[Record set]
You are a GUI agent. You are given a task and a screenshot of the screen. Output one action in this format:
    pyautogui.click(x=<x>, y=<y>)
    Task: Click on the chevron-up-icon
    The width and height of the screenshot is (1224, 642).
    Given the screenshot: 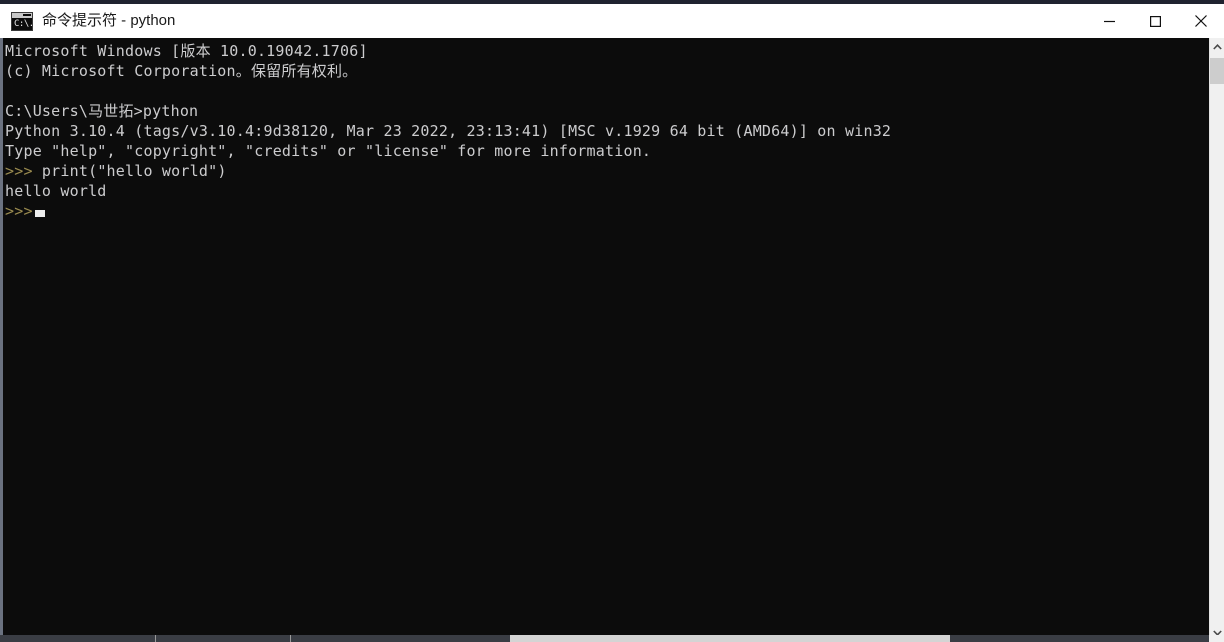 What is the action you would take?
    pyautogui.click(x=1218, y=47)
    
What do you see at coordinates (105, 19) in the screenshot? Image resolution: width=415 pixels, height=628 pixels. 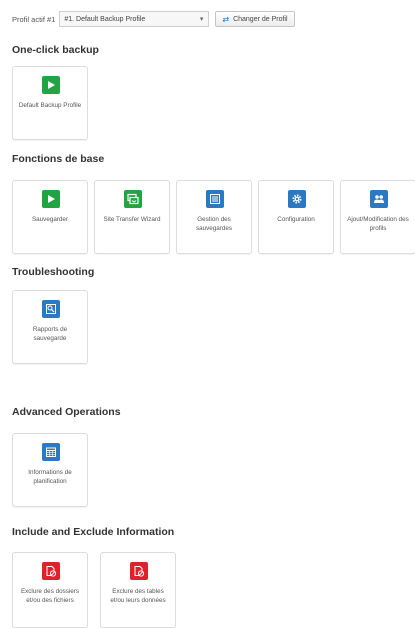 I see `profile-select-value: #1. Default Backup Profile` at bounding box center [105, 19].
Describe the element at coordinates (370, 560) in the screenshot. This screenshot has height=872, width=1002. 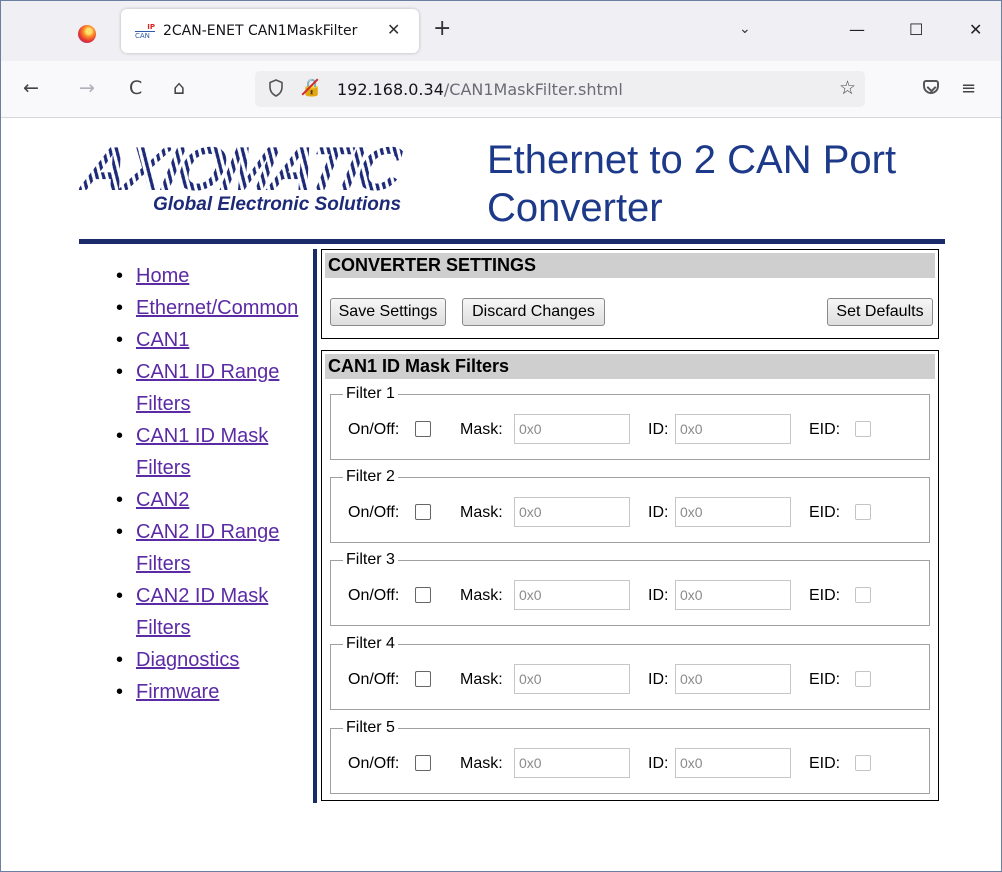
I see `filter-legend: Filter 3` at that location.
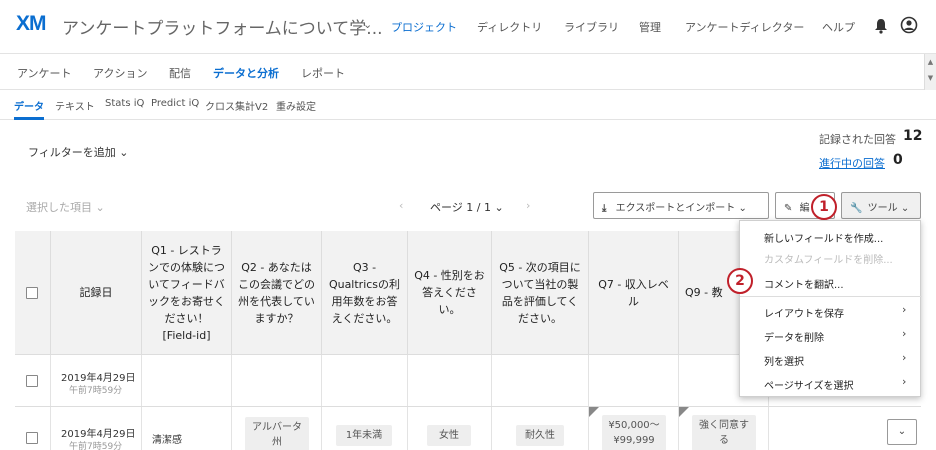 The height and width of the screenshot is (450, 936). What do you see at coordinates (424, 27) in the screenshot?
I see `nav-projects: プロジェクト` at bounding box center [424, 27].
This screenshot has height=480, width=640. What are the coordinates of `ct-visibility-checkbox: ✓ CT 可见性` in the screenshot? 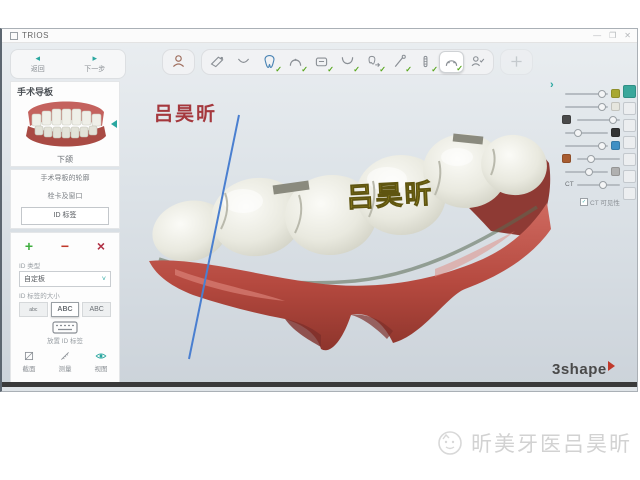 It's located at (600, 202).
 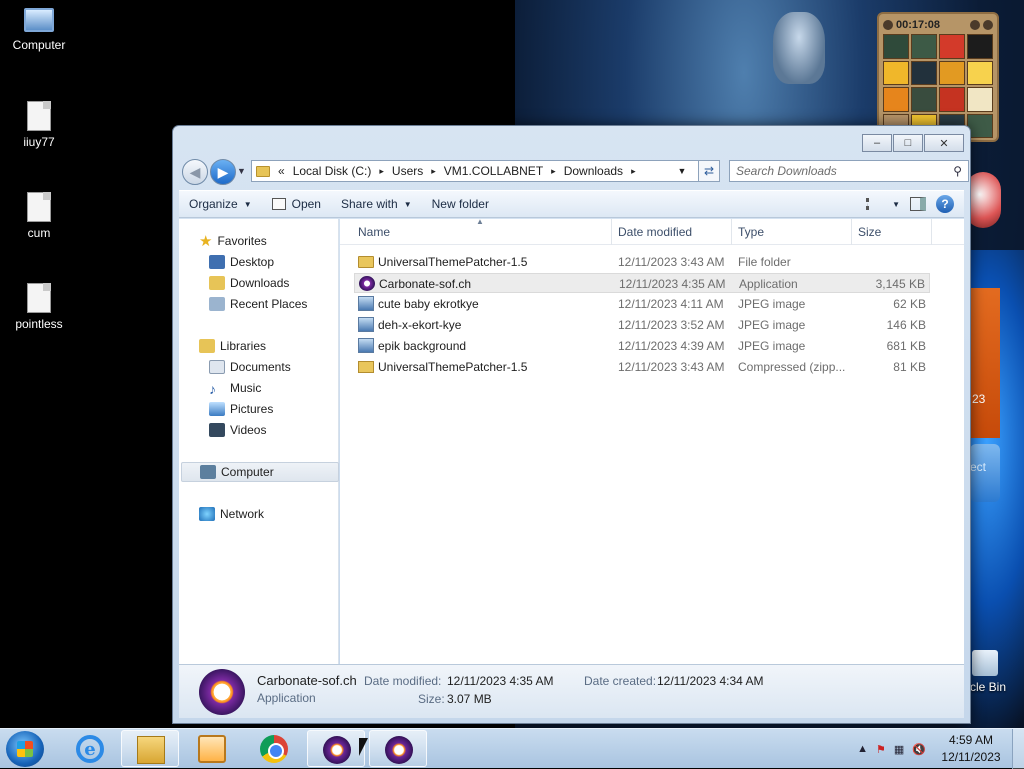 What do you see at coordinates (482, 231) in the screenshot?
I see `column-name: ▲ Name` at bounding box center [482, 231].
[/Record set]
**Directive**
Render everything from the start of the rows down to the line containing "The width and" as a Markdown table with the columns "No." and "Line", giving each line its number and omitting blank lines.

**Solution to this exercise**
| No. | Line |
|---|---|
| 1 | You are a GUI agent. You are given a task and a screenshot of the screen. Output one action in this format: |
| 2 |     pyautogui.click(x=<x>, y=<y>) |
| 3 |     Task: Click on the chevron-up-icon |
| 4 |     The width and height of the screenshot is (1224, 642). |